A determinada fase, o ser humano cede ao acomodamento e deixa de se questionar.Deixa de questionar se o encontraria parceiro melhor do o que tem, se encontraria emprego melhor do que o possui, ou, em suma, se teria melhores soluções para os diferentes aspectos de sua vida, comparativamente aos que arranjou até ao momento.
O acomodamento dá tranquilidade, mas também constrói uma barreira que impede a evolução, embora por outro lado barre o medo de regressão.
Ser precavido e agarrar-se ao se tem é a atitude sensata dos não se sentem capazes de confrontar os padrões e de sustentar uma posição fracturante.
Dizer que sim, ainda que falsamente, parece representar uma solução mais apetecível e fácil do que dizer que não uma vez que seja.
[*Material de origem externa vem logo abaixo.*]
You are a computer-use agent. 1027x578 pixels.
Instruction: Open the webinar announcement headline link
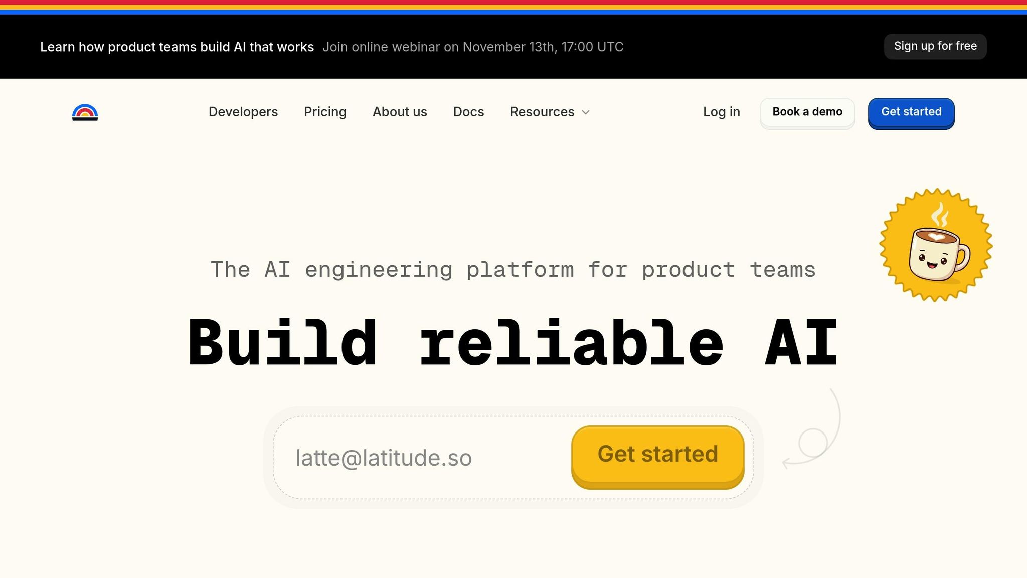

O aumento de responsabilidades, que acompanha o aumento de idade, vai produzindo ondas de acomodamento, que subtraem aos poucos o jovem irreverente das suas arrojadas ideias e quiçá audazes princípios que nos primeiros tempos de adulto poderiam parecer dados adquiridos.
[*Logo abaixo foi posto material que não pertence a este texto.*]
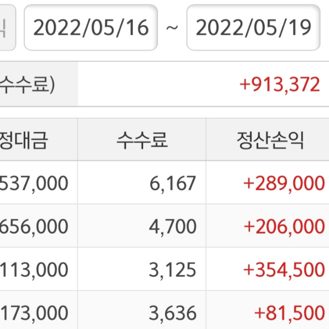Open the end date field 2022/05/19

click(x=253, y=28)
O próprio poder de mudar parcialmente, apenas alguns detalhes, se vai perdendo e diluindo com o passar dos anos. Acabam as pessoas por se habituar, por se anestesiarem do mal das suas vidas com vícios vários, com actividades recompensadoras.
O medo da desgraça move esta dinâmica de aceitação do destino, um destino que teve a nossa mão outrora, mas que se acha agora na sua própria mão, à solta para se governar enquanto nos vamos alienando com coisas para consumir, conversas banais para ter, factos irrelevantes em que pensar.
Assim é a vida que nos espera, que me espera também, e que não sabemos, como não sei, se não acabaremos por subscrever e aceitar com total desprendimento e solidariedade para com os sintomas inicialmente identificados pela nossa juventude.